[Vwdiesel] Heads up (fwd)

Val Christian val at mongobird.com
Tue Dec 26 08:24:38 EST 2006


About 10 or 15 years ago, York, the PA based HVAC company, had a 
residential heatpump offering that was an air source heatpump,
with the compressor powered by an Otto cycle one banger. The 
engine was advertised as being a ceramic, although I don't know 
how much ceramic.  

The idea was that it ran the compressor, which accounts for the 
majority of energy consumed by a heat pump.  Running on natural 
gas caused it to have a lower unit energy price.  Additionally, 
in the wintertime, waste heat from the engine was used to augment
the heat source.  I believe it also had some kind of NG powered
heat capability for extreme cold.

At the time, I looked into one of these, although my existing 
air source HP was not old enough to justify replcement.  I recall
that the engine was manufactured by Briggs and Stratton.  The 
maintenance schedule was a 1qt oil change every year.  As I recall,
under heavy usage the spark plugs sometimes needed replacement 
before the oil.

About 5 years after offering this unit, it was discontinued.  Probably
a good thing I never got one, as maintaining an orphaned unit
can be frustrating and expensive.  I asked the local distributor
when it was discontinued if there were problems.  By their accounting,
it had few problems, except that sales never really took off.
As I recall, we were also into the cycle of "cheap" energy.

I wonder if Briggs makes this engine for other applications.
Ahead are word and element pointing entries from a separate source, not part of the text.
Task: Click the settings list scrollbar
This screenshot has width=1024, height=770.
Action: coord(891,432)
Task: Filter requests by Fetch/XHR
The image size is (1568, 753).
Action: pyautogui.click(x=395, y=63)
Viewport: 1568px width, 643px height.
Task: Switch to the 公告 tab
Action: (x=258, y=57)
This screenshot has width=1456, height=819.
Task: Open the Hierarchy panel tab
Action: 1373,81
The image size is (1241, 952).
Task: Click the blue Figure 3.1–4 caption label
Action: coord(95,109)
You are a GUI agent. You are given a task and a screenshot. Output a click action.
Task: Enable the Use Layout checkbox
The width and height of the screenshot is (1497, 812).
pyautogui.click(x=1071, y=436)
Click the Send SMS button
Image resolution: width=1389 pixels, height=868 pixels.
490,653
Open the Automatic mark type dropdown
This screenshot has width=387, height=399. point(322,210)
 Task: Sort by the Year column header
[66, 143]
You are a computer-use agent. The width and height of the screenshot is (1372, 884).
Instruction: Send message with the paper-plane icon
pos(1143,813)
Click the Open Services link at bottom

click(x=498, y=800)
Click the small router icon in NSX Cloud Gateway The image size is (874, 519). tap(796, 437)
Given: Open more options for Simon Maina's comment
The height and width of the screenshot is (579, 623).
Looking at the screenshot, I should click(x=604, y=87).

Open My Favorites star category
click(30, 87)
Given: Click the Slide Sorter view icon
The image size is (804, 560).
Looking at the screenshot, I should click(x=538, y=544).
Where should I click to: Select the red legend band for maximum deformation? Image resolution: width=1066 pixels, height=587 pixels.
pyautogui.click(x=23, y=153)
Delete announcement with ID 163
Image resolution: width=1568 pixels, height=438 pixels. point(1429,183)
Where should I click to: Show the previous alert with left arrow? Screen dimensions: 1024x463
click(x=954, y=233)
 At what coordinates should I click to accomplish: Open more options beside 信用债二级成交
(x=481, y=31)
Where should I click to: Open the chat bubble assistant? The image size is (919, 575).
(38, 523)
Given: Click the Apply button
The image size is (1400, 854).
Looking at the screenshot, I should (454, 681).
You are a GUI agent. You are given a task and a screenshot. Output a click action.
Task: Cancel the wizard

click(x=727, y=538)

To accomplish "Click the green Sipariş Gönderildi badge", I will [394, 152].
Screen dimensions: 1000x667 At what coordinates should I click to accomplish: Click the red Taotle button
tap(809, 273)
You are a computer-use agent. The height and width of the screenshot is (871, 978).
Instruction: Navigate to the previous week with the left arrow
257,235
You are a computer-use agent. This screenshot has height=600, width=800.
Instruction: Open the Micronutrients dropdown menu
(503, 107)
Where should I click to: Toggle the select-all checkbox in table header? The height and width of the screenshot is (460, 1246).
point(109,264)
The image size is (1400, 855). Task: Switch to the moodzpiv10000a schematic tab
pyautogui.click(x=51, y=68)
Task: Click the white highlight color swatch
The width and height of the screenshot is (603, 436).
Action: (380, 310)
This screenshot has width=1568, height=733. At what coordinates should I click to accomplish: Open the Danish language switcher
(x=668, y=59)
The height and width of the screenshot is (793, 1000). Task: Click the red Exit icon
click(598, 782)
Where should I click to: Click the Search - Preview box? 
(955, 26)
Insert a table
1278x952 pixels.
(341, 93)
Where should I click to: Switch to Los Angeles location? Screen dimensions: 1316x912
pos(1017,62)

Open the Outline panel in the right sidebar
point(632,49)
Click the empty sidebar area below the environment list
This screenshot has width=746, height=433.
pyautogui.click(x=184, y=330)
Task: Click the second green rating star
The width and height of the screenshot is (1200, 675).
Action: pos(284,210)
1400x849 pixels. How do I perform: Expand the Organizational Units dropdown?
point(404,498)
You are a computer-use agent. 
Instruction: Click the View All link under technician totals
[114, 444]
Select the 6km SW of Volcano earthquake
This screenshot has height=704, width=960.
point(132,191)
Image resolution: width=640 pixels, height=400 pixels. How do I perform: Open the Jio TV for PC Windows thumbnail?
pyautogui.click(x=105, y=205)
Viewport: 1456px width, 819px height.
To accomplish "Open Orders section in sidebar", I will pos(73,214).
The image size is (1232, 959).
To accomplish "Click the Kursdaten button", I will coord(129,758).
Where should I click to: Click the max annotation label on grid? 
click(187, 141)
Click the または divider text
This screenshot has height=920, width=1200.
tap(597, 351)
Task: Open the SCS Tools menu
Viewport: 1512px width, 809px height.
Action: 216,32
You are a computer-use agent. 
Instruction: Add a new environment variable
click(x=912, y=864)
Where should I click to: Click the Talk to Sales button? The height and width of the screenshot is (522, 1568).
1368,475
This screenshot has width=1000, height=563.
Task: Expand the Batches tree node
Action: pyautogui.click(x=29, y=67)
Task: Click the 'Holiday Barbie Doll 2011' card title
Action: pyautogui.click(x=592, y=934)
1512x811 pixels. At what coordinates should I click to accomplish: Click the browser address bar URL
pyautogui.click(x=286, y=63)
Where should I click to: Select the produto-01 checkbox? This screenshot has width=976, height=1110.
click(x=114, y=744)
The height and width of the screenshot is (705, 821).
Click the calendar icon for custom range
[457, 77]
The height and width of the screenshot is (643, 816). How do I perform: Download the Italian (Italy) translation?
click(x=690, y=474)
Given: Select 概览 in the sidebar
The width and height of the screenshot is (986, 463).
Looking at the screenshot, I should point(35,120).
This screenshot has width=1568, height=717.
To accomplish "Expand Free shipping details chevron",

BTW, relative to heating, when I bought my first Diesel Rabbit (1976),
one of the mechanics at work was telling me about his experience
with the diesel generator on the family hotel in Alaska.  Apparently
they had a big one-banger diesel generator, with a huge flywheel.
They used it for over 20 years.  The couple of times they had to 
shut it down, required a unique starting process.  They would take
a dumptruck, and position a rear wheel to have friction contact
with the flywheel.  With jacks and blocking on the other wheels, the
dumptruck would start the flywheel spinning, and then someone 
would turn on the fuel.  The wheels would be unblocked, and the 
truck (aka starter) would drive away.  The diesel heated their
water at the hotel, and supplied electricity.

Val




Forwarded message:
> 
> Gm did the same testing in 1979 thru 1981, the results were very good, 
> very cool running, used no oil for lubricant, no rings for the pistons. 
> Cost was the reason GM scrapped the program, or so my dad told me, he 
> had worked on the project.
> On Dec 25, 2006, at 2:40 PM, Andrew Buc wrote:
> 
> > On Dec 24, 2006, at 11:10 PM, James Hansen wrote:
> >
> >> Ideally, a ceramic head, if you could seal it, would
> >> kick butt because you could let it glow red, and it would be no big
> >> deal.
> >>
> >
> >
> > Some years ago a Japanese company (possibly Mitsubishi, but I could
> > be wrong) built some experimental all-ceramic engines. Great thermal
> > efficiency, no need for a cooling system.